Collecting bones and bodies from animals, especially insects, and turning them into scientific specimens have become a sensation among young people in Vietnam.
The job helps them earn thousands of U.S. dollars per month.
Since early this year, insects have flocked to a small garden on the terrace of Khai Hoan’s house, a 24-year-old in District 6, Ho Chi Minh City.
Many kinds of butterflies and beetles came to reproduce on the trees and then died.
Previously, Hoan got rid of them.
However, one day, he realized that they could keep their shapes and colors for a long time.
The idea of keeping them in glass jars came to his mind and he started to realize the idea.
As the pastime was not yet popular, Hoan had to learn techniques to make the specimens himself.
He found out that most creatures can be turned into specimens, but they have to be sterilized, reinforced, and dried.
The unique requirement is to keep their shape and color unchanged.
All phases are done manually and meticulously.
“If the specimens are too dry, they can be easily broken, but if they are not dry enough, they will get moldy,” Hoan said.
Thanh Cong, 34, another specimen aficionado in District 8, Ho Chi Minh City, began the job as he saw their beauty.
He started with small specimens of lizards and beetles and then fish, rabbits, turtles, snakes, and crocodiles.
His collection currently includes around 100 specimens.
“Many people wanted to buy [the samples] but I will not sell them. I make them for fun and decoration and will give them to those I love,” Cong said.
There are many groups of specimen aficionados on social media but these groups have very few members, with the most crowded one having about 7,000 members as the pastime is new and many people think that it is not good to display dead animal bodies in their houses.
|One of Tran Thi Mai Phuong’s specimens with dyed bones. Photo: Supplied
However, creativity has no limit, so the community of specimen enthusiasts is increasingly large. They learn how to turn bones and the dead bodies of animals and insects into decorations, even expensive jewelry.
Khai Hoan said the cost of samples was high. As a case in point, each butterfly specimen costs VND500,000 (US$20.5).
Specimens in which animals’ flesh is made transparent and bones, tissues, and cartilage are dyed are in high demand. They also have high costs as it takes several months to complete each of them.

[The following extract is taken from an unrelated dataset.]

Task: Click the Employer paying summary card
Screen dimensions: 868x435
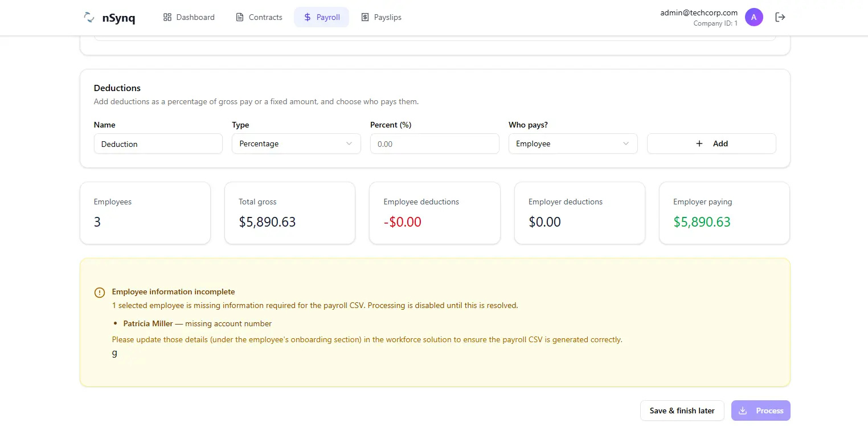Action: 724,213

Tran Thi Mai Phuong, 19, from northern Hai Duong Province, said such products are expensive as the first phase requires the use of chemicals which are harmful to users, protective clothes, and rooms with special equipment that not many people can have access to.
However, they still sell like hot cakes.
Phuong’s smallest specimen costs about VND1 million ($40.9), but specimens of dogs and cats are priced at VND200 million ($8,186) each.
She currently owns more than 3,000 specimens of dyed bones.
Meanwhile, Thanh Hoang, 27, has his own way of making specimens. He keeps only bones to make rings, bracelets, keychains, and pictures.
It takes him 30 minutes to a week to complete a product.
His products fetch VND300,000 ($12.3) to several million Vietnamese dong each. (VND1 million = $41).
“I sell dozens of products per month,” Hoang shared.